There are two completely different things you should ask here:
a) how do I place multiple lines of code in stream.forEach()?
b) what should I do to count the number of lines in a Stream?
The question b) is answered already by other posters; on the other hand, the general question a) has a quite different answer:
use a (possibly multi-line) lambda expression or pass a reference to multi-line method.
In this particular case, you'd either declare i a field or use a counter/wrapper object instead of i.
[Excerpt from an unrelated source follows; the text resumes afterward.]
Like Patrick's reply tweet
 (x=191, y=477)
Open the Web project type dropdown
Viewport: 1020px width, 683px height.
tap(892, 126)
For example, if you want to have multiple lines in forEach() explicitly, you can use
class Counter { // wrapper class
private int count;
public int getCount() { return count; }
public void increaseCount() { count++; }
}
and then
Counter counter = new Counter();
lines.stream().forEach( e -> {
System.out.println(e);
counter.increaseCounter(); // or i++; if you decided i is worth being a field
} );
Another way to do it, this time hiding those multiple lines in a method:
class Counter { // wrapper class
private int count;
public int getCount() { return count; }
public void increaseCount( Object o ) {
System.out.println(o);
count++;
}
}
and then
Counter counter = new Counter();
lines.stream().forEach( counter::increaseCount );
or even
Counter counter = new Counter();
lines.stream().forEach( e -> counter.increaseCount(e) );
The second syntax comes in handy if you need a consumer having more than one parameter; the first syntax is still the shortest and simplest though.